> [Assignment]: If a line in the data below contains the word "button", copy it out.

> [Data to examine]:

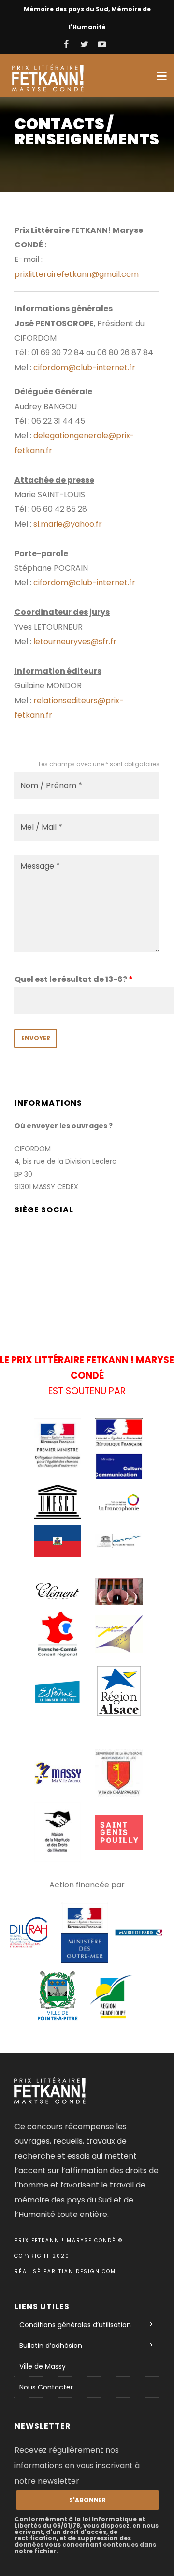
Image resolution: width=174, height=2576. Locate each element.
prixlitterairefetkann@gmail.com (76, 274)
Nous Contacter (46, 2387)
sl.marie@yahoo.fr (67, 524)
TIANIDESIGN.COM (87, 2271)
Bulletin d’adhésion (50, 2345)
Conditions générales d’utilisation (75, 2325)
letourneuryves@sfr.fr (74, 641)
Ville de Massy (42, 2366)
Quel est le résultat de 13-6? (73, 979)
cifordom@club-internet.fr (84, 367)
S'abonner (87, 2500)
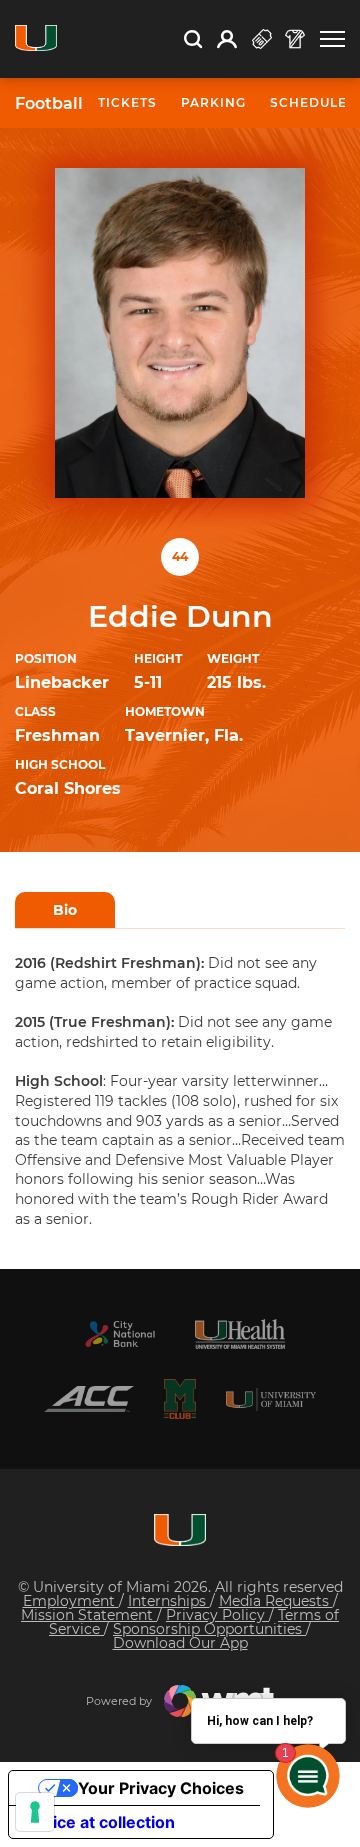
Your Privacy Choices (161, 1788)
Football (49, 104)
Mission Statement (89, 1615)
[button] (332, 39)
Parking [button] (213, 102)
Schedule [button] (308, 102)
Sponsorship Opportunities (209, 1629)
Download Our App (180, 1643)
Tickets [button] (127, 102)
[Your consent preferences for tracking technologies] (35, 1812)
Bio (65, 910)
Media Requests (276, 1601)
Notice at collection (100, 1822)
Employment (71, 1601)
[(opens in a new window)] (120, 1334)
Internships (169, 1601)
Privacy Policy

> [Output]:
[button] (332, 39)
Parking [button] (213, 102)
Schedule [button] (308, 102)
Tickets [button] (127, 102)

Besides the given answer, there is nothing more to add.